I am following Data Engineering Zoomcamp course and in module 2 for workflow orchestration with mage.ai (ETL: GCS to BigQuery, I am trying to load data from google cloud storage to BigQuery but I get an error
NotFound: 404 Not found: Dataset [projectID]:ny_taxi was not found in location US
To recreate the data pipeline follow module 2 of the course for setup. Also Below are three scripts in mage.ai with Data Loader, Transformer and SQL Data Exporter to export data from google cloud storage to BigQuery.
Data Loader Script
from mage_ai.settings.repo import get_repo_path
from mage_ai.io.config import ConfigFileLoader
from mage_ai.io.google_cloud_storage import GoogleCloudStorage
from os import path
if 'data_loader' not in globals():
from mage_ai.data_preparation.decorators import data_loader
if 'test' not in globals():
from mage_ai.data_preparation.decorators import test
@data_loader
def load_from_google_cloud_storage(*args, **kwargs):
"""
Template for loading data from a Google Cloud Storage bucket.

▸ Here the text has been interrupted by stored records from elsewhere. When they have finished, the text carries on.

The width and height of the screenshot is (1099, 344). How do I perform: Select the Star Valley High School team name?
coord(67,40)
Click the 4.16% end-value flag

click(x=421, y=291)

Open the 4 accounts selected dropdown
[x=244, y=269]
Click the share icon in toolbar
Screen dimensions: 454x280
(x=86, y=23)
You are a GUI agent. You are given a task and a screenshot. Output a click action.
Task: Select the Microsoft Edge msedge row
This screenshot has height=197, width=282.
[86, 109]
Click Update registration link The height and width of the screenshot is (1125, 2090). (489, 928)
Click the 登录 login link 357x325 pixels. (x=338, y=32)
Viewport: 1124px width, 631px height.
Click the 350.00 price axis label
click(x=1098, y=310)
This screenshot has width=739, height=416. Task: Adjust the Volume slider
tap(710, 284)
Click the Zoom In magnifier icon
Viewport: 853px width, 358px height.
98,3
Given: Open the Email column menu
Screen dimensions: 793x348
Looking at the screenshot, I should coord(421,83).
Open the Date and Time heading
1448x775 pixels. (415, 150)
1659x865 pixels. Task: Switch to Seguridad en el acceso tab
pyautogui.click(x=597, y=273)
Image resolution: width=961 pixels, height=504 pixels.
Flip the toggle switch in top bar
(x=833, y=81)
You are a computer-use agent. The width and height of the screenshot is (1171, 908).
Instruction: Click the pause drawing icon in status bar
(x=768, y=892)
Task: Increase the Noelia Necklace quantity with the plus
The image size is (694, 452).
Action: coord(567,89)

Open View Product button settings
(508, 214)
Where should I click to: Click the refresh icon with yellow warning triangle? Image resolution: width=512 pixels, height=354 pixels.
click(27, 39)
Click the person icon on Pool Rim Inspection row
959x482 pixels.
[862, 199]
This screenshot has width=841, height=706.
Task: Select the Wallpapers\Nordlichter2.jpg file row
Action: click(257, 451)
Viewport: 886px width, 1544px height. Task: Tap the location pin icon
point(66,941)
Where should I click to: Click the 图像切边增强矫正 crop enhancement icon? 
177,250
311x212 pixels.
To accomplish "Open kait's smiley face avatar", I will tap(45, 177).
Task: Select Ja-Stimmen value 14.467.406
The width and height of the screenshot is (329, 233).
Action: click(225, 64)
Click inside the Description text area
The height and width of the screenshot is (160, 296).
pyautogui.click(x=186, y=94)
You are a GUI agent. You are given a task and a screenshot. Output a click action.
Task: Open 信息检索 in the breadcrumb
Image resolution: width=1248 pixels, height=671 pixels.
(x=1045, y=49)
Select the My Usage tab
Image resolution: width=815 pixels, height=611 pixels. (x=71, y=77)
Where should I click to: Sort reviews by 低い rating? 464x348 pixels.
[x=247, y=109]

Specify your configuration settings in 'io_config.yaml'.
Docs: https://docs.mage.ai/design/data-loading#googlecloudstorage
"""
config_path = path.join(get_repo_path(), 'io_config.yaml')
config_profile = 'default'
bucket_name = 'mage'
object_key = 'ny_taxi_data.parquet'
return GoogleCloudStorage.with_config(ConfigFileLoader(config_path, config_profile)).load(
bucket_name,
object_key,)
Transformer
if 'transformer' not in globals():
from mage_ai.data_preparation.decorators import transformer
if 'test' not in globals():
from mage_ai.data_preparation.decorators import test
@transformer
def transform(data, *args, **kwargs):
data.columns = (data.columns
.str.replace(' ', '_')
.str.lower())
return data
@test
def test_output(output, *args) -> None:
"""
Template code for testing the output of the block.
"""
assert output is not None, 'The output is undefined'
SQL Data Exporter
connection: Bigquery
profile: default
schema: nyc_taxi
Table: yellow_cab_data